Causes of Failure in Information Systems

5 Mar

Pre- Implementation 

Lack of research, risk management and long-term commitment:

Information Systems implementation are getting more complex and immense in terms of their costs and required functions. It is no longer sufficient to assume that one can competently manage the project without prior research, formal training or the necessary expertise.

This would apply equally to the management, the Information Technology staff and the leadership as well.

Project risks, including budget over runs and delays, must be fully researched and equally distributed and managed prior to the initiation of the project.

To facilitate the above, the management and their political masters must be prepared for a more realistic time-frame for the delivery of the Information Systems and willing to be part of long-term commitment to the project.

Lack of user buy-in and ownership:

In addition to making a case for change, users must also be convinced that the new system would lead to better work practices and better patient care in the unique environment of the NHS.
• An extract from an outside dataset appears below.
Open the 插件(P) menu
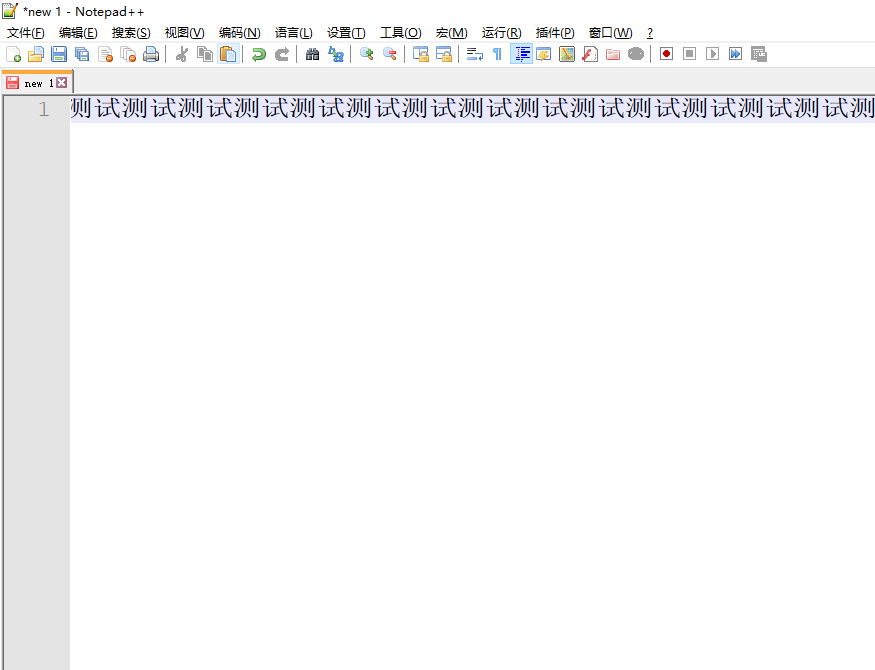pyautogui.click(x=554, y=32)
Clinicians are on the whole very pragmatic people, and the above factors would be much more valued than the inherent “convenience” of using an Information Technology system.

Too often, assumptions are made on behalf of the end users without consulting them. To quote Ash et al, “we often blame the users for not embracing new systems; yet a system may embody perspectives that may not be meaningful to or appropriate for their intended users” .

An example in the real world would be the implementation of Computerised Physician Order Entry Systems.

Although these systems benefit the management by providing them with a rich source of coded data and enable the close scrutiny of physician prescribing patterns, the extra work required, with its unintended frustrations from systems slowdowns and crashes, does not add any extra benefit to the physician’s daily practise.

The much publicise reduction of adverse drugs reactions does not hold much water in reality on close study as there already exist ward pharmacists, pharmacy-based pharmacists and discharge nurses, who will check each and every prescription along the patient care pathway in the current system.

Although this may seem like an inefficient process at first glance, it has an inherent flexibility in prescribing for special circumstances and has the advantage of multiple layers of inspection by clinical staff involved in the direct care of the specific patient (The “Swiss-cheese” safety model). The staff in this chain of care are able to say:

“We know who this patient is”

To-date, there are no head-to-head randomised comparative trials in this area so the comparative benefits are only presumed, not tested.

However, in a poorly staffed ward or hospital, it would not be inconceivable that any additional support from the Computerised Physician Order Entry System may reduce errors.

Whether this is cost-effective in the context of good overall clinical care is unclear, as “good clinical care” is more qualitative than quantitative and thus, difficult to define and study.

Work satisfaction derived from human interactions must also be taken into account in any analysis of “good clinical care”, as this would be necessary for sustained high performance among clinical staff.

Inappropriate use of technology:

Technology is a tool and nothing more. Information Technology cannot exist and solve problems on its own, nor can it increase productivity or profit without the right work processes already in place and with adequately trained staff whom are ready and able to use it appropriately.

Worst still, if a tool is “hijacked” and manipulated to achieve a secondary goal, it would be very likely then that it would fail to achieve its original aims.

The “Choose and Book” initiative is a good example. The original project was designed to facilitate patient referral and booking into local outpatients clinics by General Practitioners.

However, once the pilots started showing promise, the focus was changed to meet the political agenda of “Patient’s Choice” and “Payment by Result”.

Most NHS patient surveyed have not preferred choice over a good local service, where they can be visited by their friends and family, and General Practitioners do not see additional benefit in patient care nor the logic in referring patients to Consultants whom they have not established a professional relationship with.

There is also the additional time-consuming work to explain the benefits of each option over the others, when one may not have all the necessary information to do so in the first place, especially when the hospital is hundreds of miles away or is a private entity.